# Learning Embedding Space for Clustering From Deep Representations
Authors: Paras Dahal
Date: 2018
Paper: https://ieeexplore.ieee.org/abstract/document/8622629
Code: https://github.com/parasdahal/deepclustering
Blog: https://www.parasdahal.com/deep-clustering
## The problem
- K-Means clustering is less effective for high dimensional data.
- In high dimensional data, euclidean distance metrics are not a good similarity measure as the distance between points become relatively uniform.
- Why not simply cluster on AE representations?
- Reconstruction loss leads to the formation of compactly positioned representations with severe overlapping between their natural clusters.
- We need to separate out the natural clusters somehow, but that affects the reconstruction quality.
- DEC first trains an AE, then takes encoder and fine-tunes with clustering loss.
- There is a tradeoff involved in preserving reconstruction capability and separation of clusters when manipulating the encoded representations.
- We want to preserve both the AE latent space i.e. have good reconstruction, while separating out the clusters well.
## The solution
- Use a separate neural network that takes in the learned AE representations (Z) that maps to a separate clustering friendly space (E)
- Note that there is no dimensionality reduction, just non-linear transformation.
- Objective: Minimize the CE between pairwise similarity in AE representations and clustering space.
- Convert pairwise distances in Z to probs using Student's t-distribution with degree of freedom parameter alpha=2d, and distances in E using alpha=1.
- This difference of degree of freedoms is key, as with low degree of freedom similar points are pushed together and dissimilar pushed farther.
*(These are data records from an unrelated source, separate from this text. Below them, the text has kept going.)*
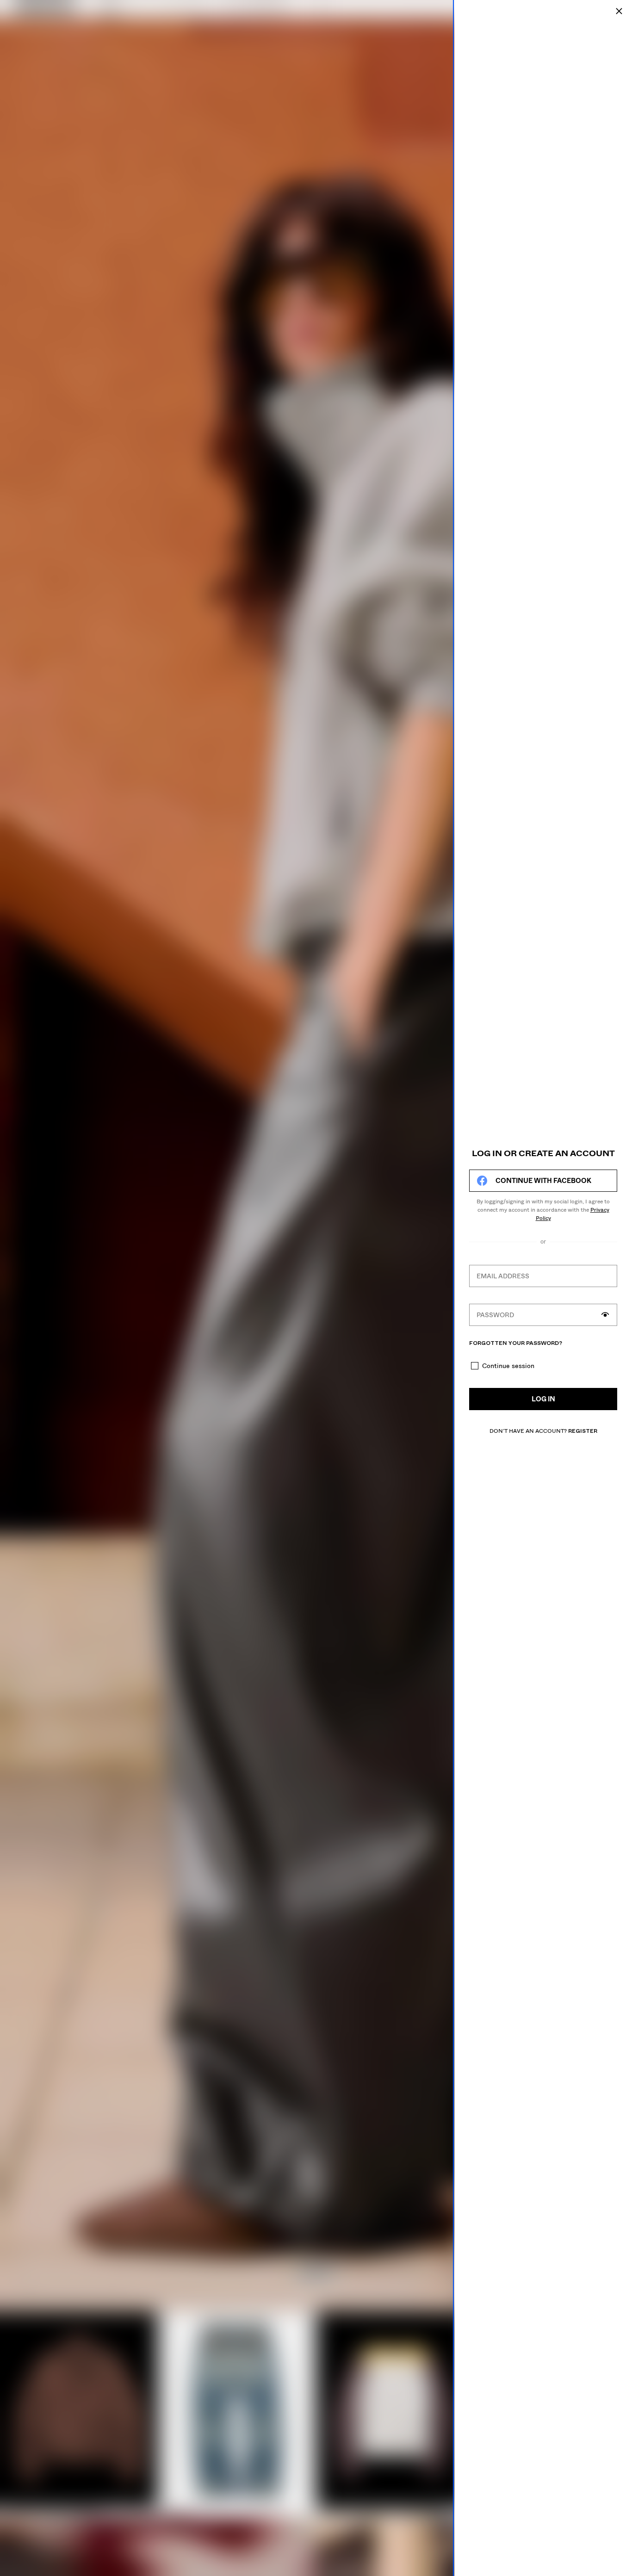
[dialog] (543, 1288)
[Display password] (605, 1314)
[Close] (619, 11)
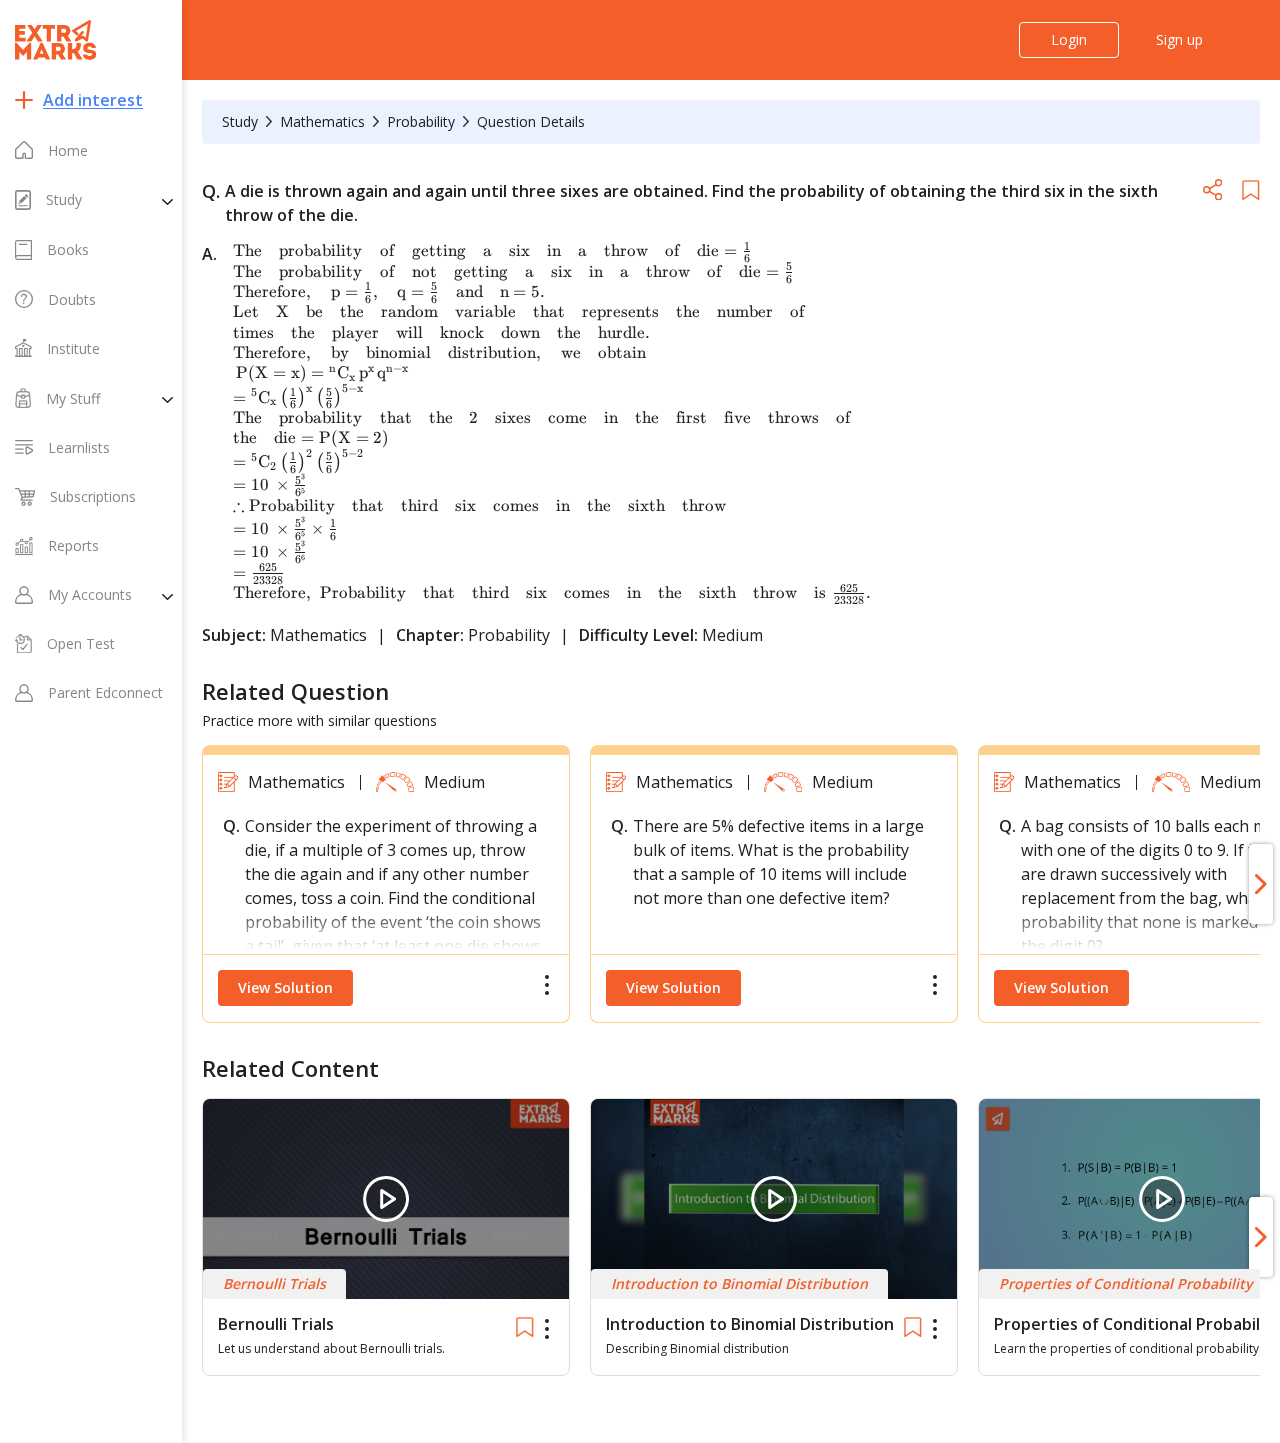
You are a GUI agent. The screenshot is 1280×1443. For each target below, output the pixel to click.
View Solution (285, 987)
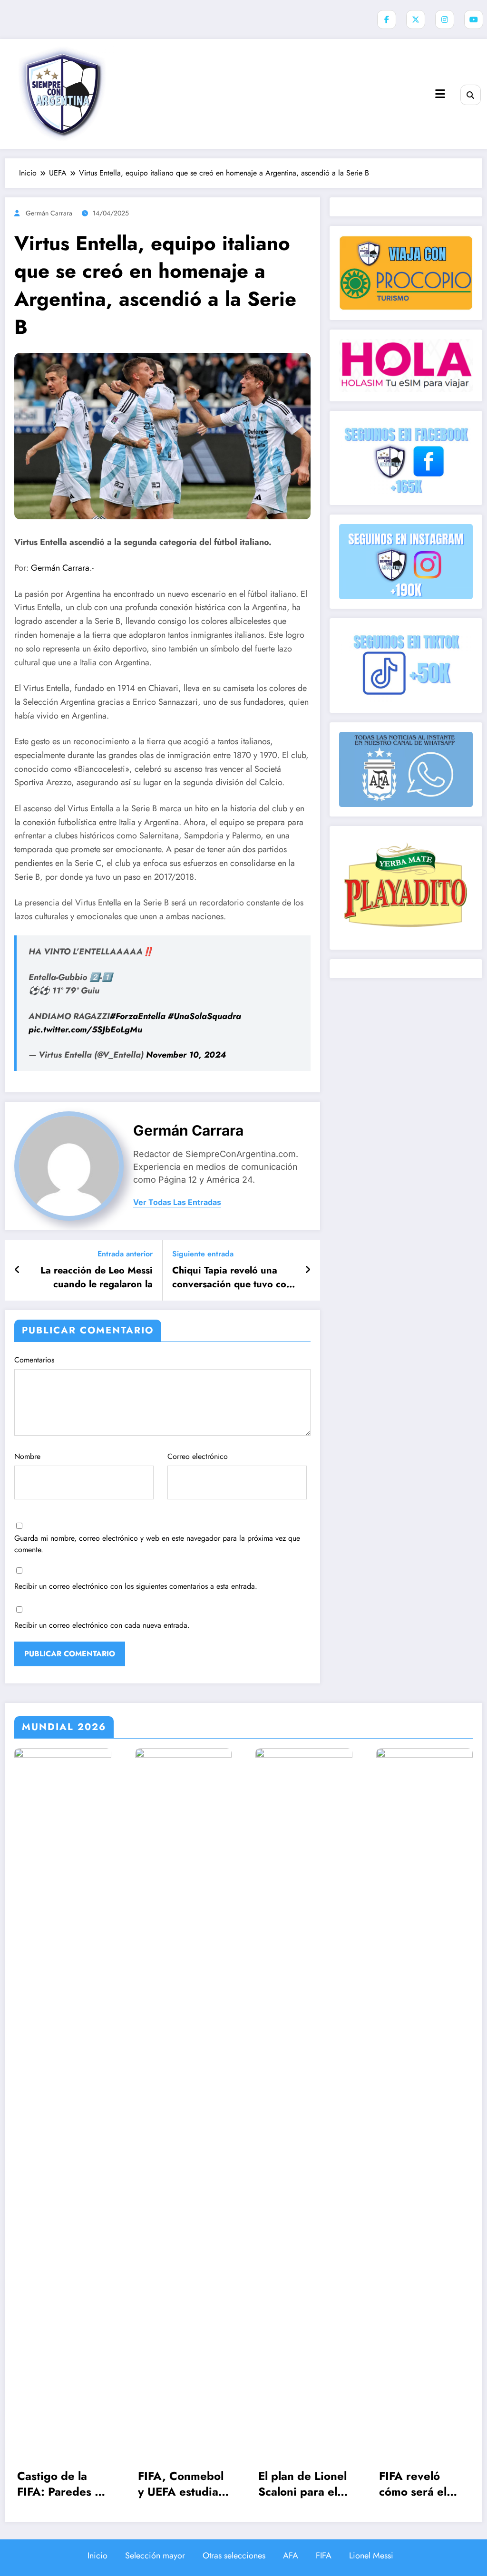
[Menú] (440, 94)
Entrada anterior (125, 1253)
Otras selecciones (234, 2555)
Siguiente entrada (203, 1253)
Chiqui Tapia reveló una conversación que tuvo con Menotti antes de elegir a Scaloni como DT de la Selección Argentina (232, 1277)
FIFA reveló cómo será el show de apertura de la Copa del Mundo (423, 2484)
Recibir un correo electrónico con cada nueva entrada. (102, 1625)
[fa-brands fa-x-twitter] (415, 19)
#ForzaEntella (138, 1016)
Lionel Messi (371, 2555)
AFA (290, 2555)
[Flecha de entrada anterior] (17, 1270)
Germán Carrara (49, 213)
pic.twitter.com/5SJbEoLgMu (85, 1029)
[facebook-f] (386, 19)
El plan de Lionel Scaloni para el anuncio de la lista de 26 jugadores (302, 2484)
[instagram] (444, 19)
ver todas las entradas (177, 1202)
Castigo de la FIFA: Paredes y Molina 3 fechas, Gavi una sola (61, 2484)
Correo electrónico (197, 1456)
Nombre (27, 1456)
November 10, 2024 (186, 1055)
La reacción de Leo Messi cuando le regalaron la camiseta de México (96, 1277)
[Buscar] (470, 95)
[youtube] (473, 19)
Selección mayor (155, 2555)
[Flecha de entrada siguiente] (308, 1270)
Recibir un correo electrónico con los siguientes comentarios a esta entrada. (135, 1586)
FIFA (323, 2555)
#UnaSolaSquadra (204, 1016)
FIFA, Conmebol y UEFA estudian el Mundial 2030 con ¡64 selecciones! (182, 2484)
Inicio (97, 2555)
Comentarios (34, 1359)
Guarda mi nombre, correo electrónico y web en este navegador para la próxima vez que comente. (157, 1544)
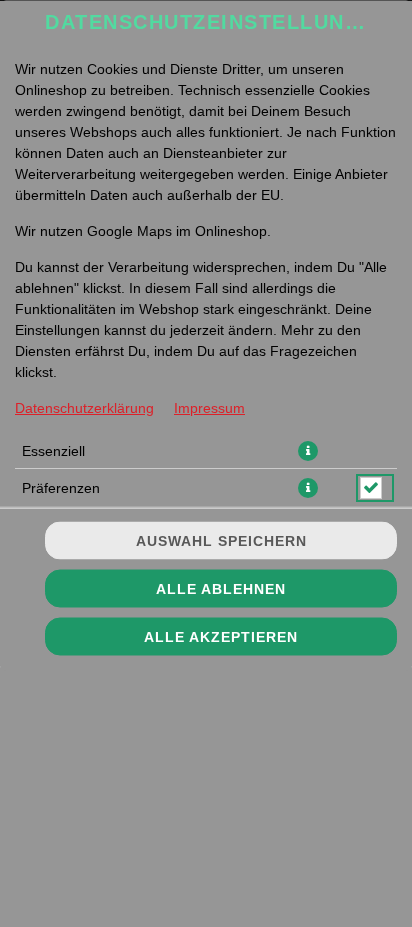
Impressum (209, 407)
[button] (308, 450)
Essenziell (53, 450)
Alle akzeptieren (221, 637)
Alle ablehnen (221, 589)
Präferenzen (61, 487)
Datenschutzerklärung (84, 407)
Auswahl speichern (221, 541)
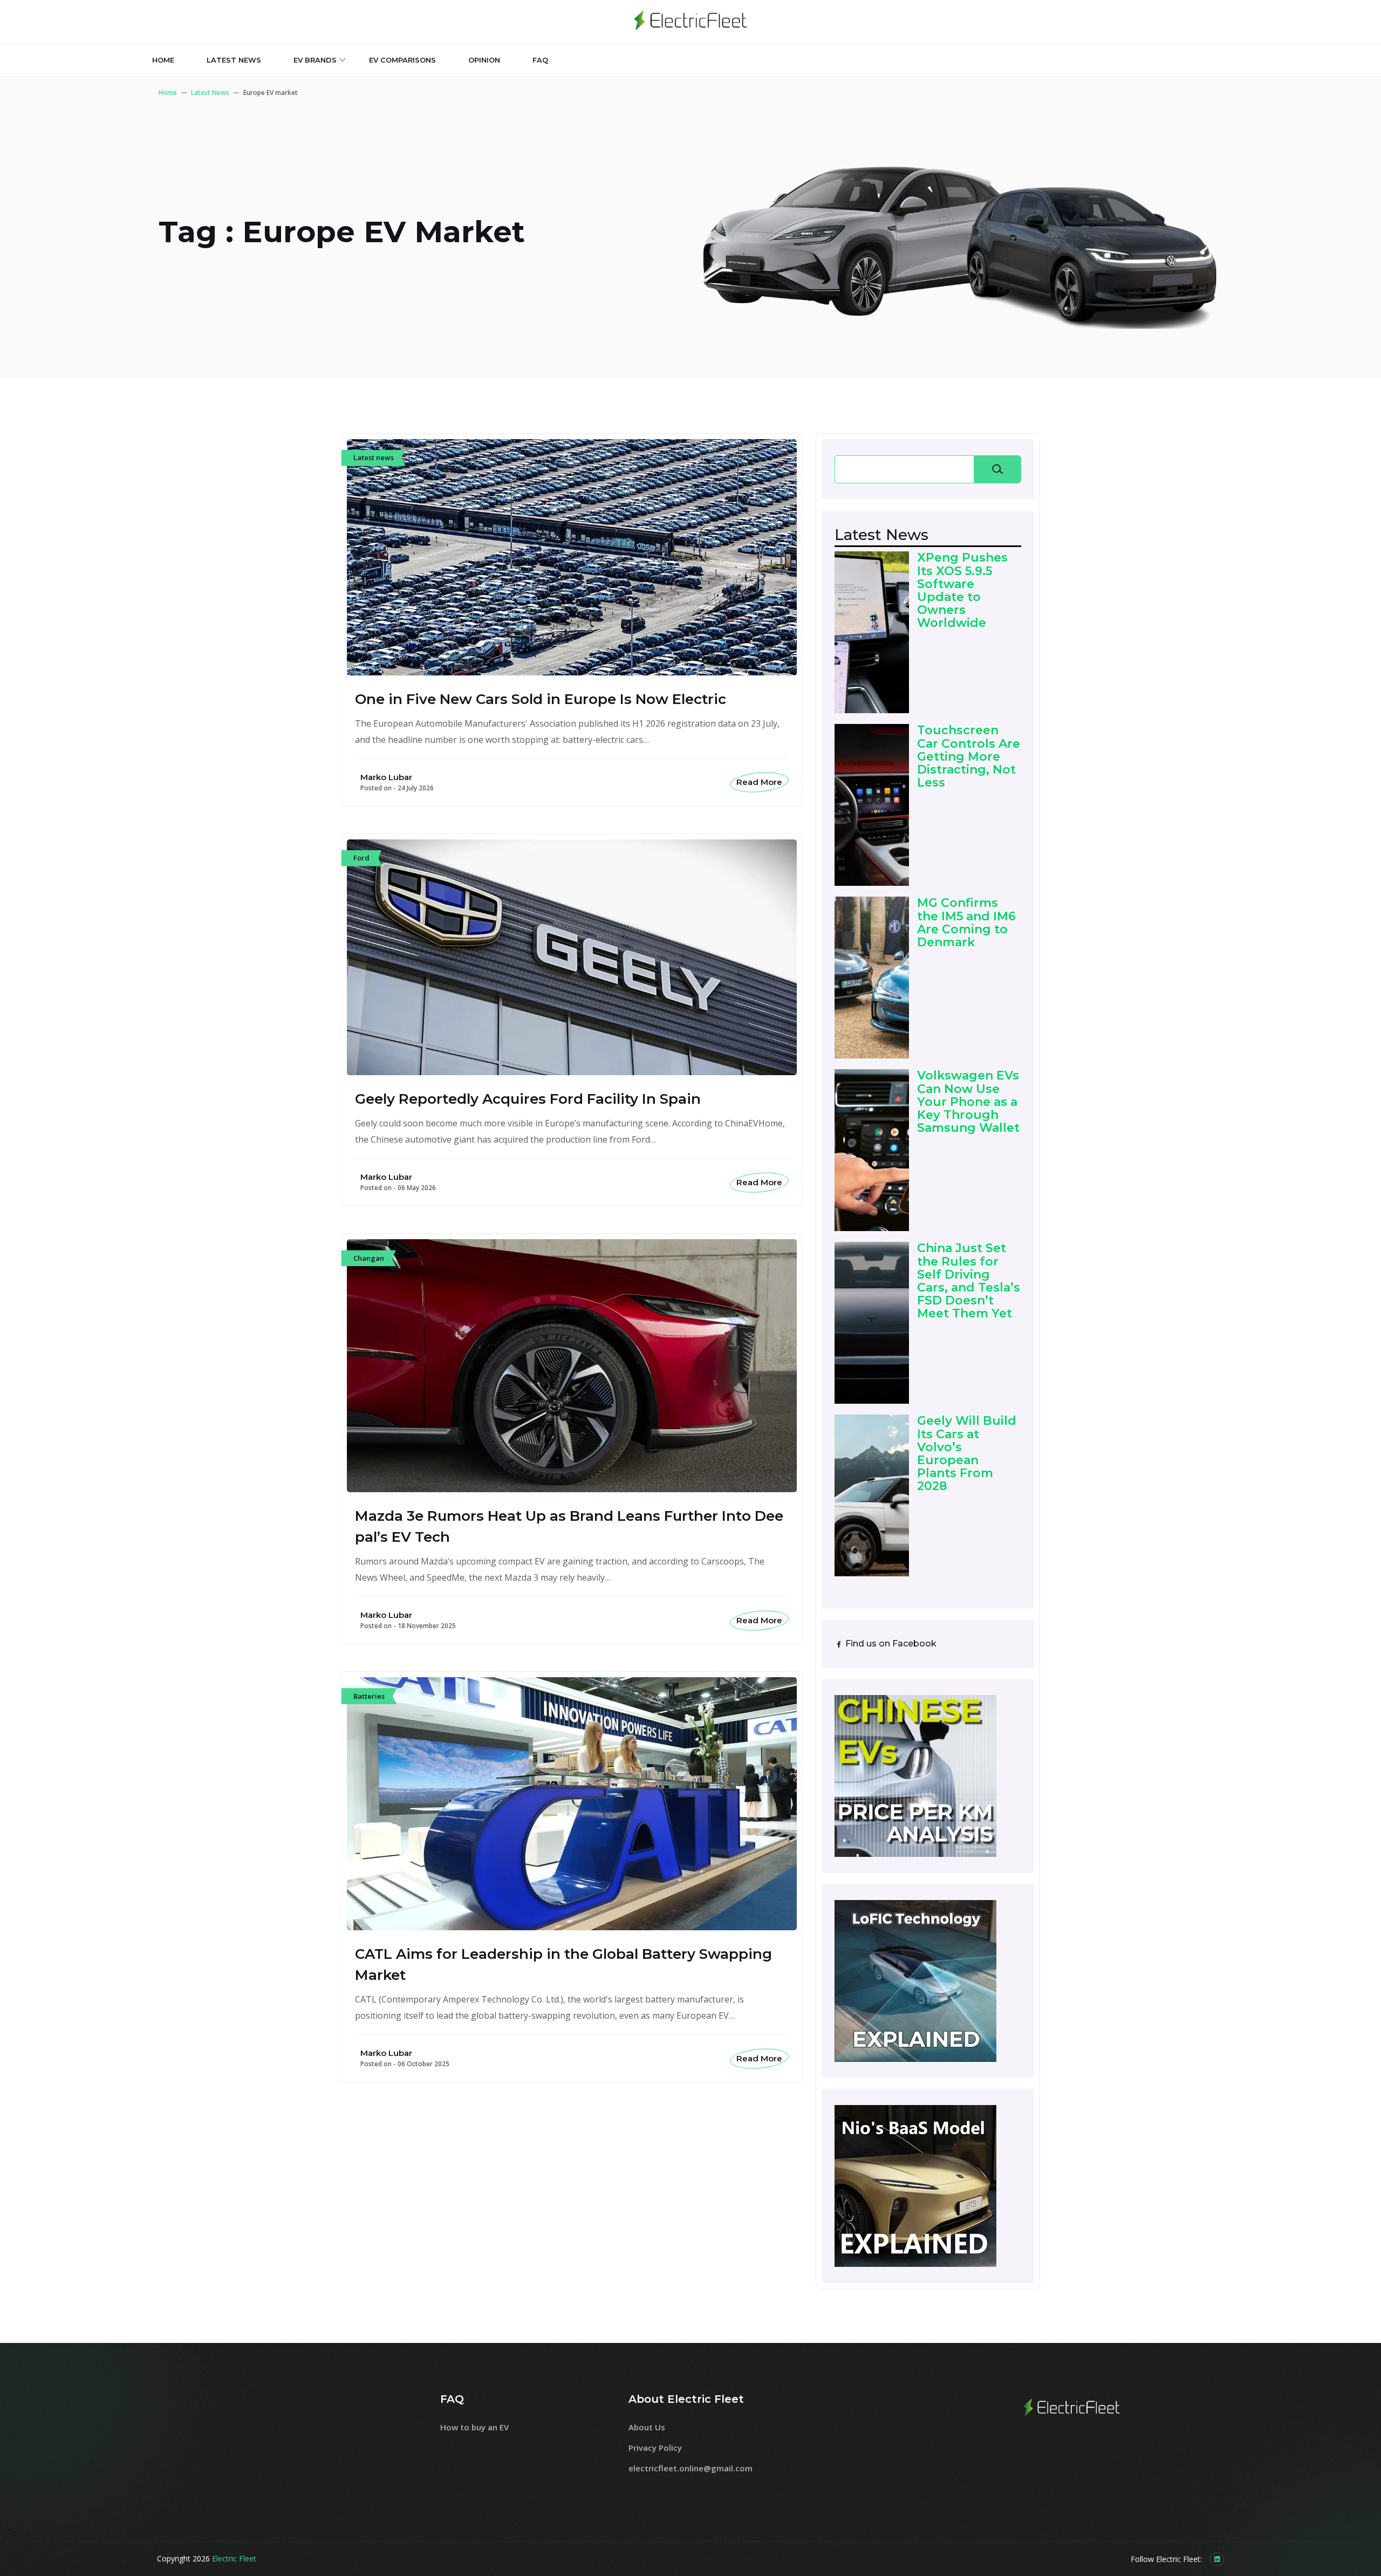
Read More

Leads to dense but well separated clusters.
## The details
![[architecture.png]]
First the pairwise probability 'p' denotes the probability of two points lying together in the encoded space Z is calculated using Student's t-distribution kernel:
$p_{ij} = \frac{(1+||f(x_i)-f_(x_j)||^2/\alpha)^{-\frac{\alpha+1}{2}}}{\sum_{k\neq l }(1+||f(x_k)-f(x_l)||^2/\alpha)^{-\frac{\alpha+1}{2}}}$
Student's t distribution is used because it approximates Gaussian distribution for higher degree of freedoms, and doesn't have kernel width parameter. It also assigns stricter probabilities. The degree of freedom is taken as 2 times the dimension of Z which allows more space to model the local structure of the representation space.
Similarly, pairwise probability 'q' denotes probability of two points lying together in embedding space E.
$q_{ij} = \frac{(1+||h(z_i)-h(z_j)||^2)^{-1}}{\sum_{k\neq l }(1+||h(z_k)-h(z_l)||^2)^{-1}}$
Here degree of freedom is chosen as 1 which limits the freedom to model the local structure, and thus distribution approaches p by minimization of KL divergence by creating strong repulsive force between clusters.
The Representation Network is trained by cross entropy of p and q, which has the effect of minimizing the entropy of distribution p as well.
## The results
- Simpler model, trainable end-to-end, outperforms other AE based models while still being fairly competitive with other tricky models.